| STUDY MATERIAL |

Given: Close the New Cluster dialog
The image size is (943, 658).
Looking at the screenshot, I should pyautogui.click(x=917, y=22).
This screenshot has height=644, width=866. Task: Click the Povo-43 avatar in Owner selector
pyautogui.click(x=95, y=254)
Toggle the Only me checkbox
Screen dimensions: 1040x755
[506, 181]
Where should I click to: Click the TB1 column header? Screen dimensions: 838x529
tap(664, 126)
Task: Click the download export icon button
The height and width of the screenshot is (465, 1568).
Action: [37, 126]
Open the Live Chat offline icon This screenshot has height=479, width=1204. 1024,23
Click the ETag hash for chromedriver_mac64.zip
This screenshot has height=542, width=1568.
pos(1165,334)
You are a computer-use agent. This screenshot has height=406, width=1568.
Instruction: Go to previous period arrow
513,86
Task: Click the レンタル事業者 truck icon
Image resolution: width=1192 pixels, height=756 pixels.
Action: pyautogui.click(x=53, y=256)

| THE PROBLEM |
Copy only the stretch running from the line containing "Click the ETag" to the final line of the entries, both ends included, exactly as it stands.

| COMPLETED EXERCISE |
Click the ETag hash for chromedriver_mac64.zip
This screenshot has height=542, width=1568.
pos(1165,334)
You are a computer-use agent. This screenshot has height=406, width=1568.
Instruction: Go to previous period arrow
513,86
Task: Click the レンタル事業者 truck icon
Image resolution: width=1192 pixels, height=756 pixels.
Action: pyautogui.click(x=53, y=256)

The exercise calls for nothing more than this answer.